AMSTERDAM: The International Criminal Court’s prosecutor’s office called on Friday for an end to what it called intimidation of its staff, saying such threats could constitute an offense against the world’s permanent war crimes court.
In the statement posted on social media platform X, the ICC prosecutor’s office said all attempts to impede, intimidate or improperly influence its officials must cease immediately. It added that the Rome Statute, which outlines the ICC’s structure and areas of jurisdiction, prohibits these actions.
The statement, which named no specific cases, followed Israeli and American criticism of the ICC’s investigation into alleged war crimes committed during the Israel-Hamas conflict in the Gaza Strip, a Palestinian enclave.
Neither Israel nor its main ally the US are members of the court, and do not recognize its jurisdiction over the Palestinian territories.

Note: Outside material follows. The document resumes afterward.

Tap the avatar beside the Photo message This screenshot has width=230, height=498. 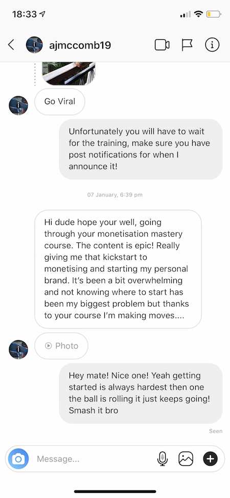[x=18, y=350]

The court can prosecute individuals for alleged war crimes, crimes against humanity and genocide.
Last week Israel voiced concern that the ICC could be preparing to issue arrest warrants for government officials on charges related to the conduct of its war against Hamas in Gaza.
Foreign Minister Israel Katz said Israel expected the ICC to “refrain from issuing arrest warrants against senior Israeli political and security officials,” adding: “We will not bow our heads or be deterred and will continue to fight.”

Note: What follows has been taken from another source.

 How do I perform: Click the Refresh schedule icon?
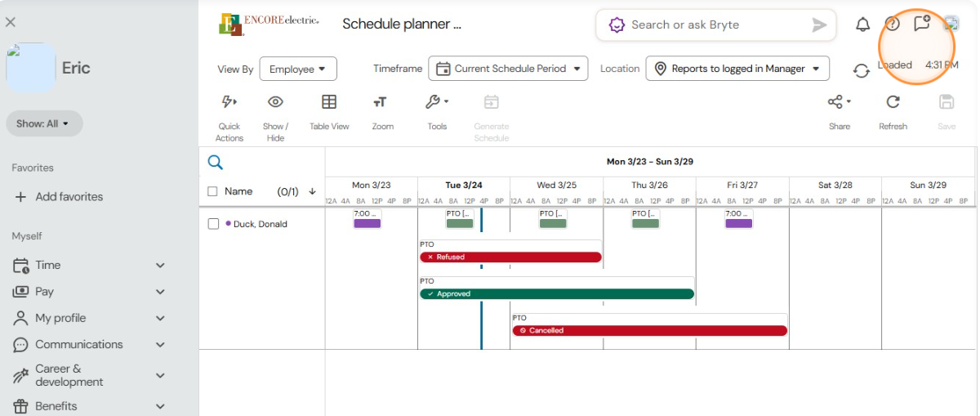(893, 102)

On Friday, Israeli Prime Minister Benjamin Netanyahu said any ICC decisions would not affect Israel’s actions but would set a dangerous precedent.
In October, ICC Chief Prosecutor Karim Khan said it had jurisdiction over any potential war crimes committed by Hamas fighters in Israel and by Israeli forces in Gaza, which has been ruled by Hamas since 2007.
A White House spokesperson said on Monday the ICC had no jurisdiction “in this situation, and we do not support its investigation.”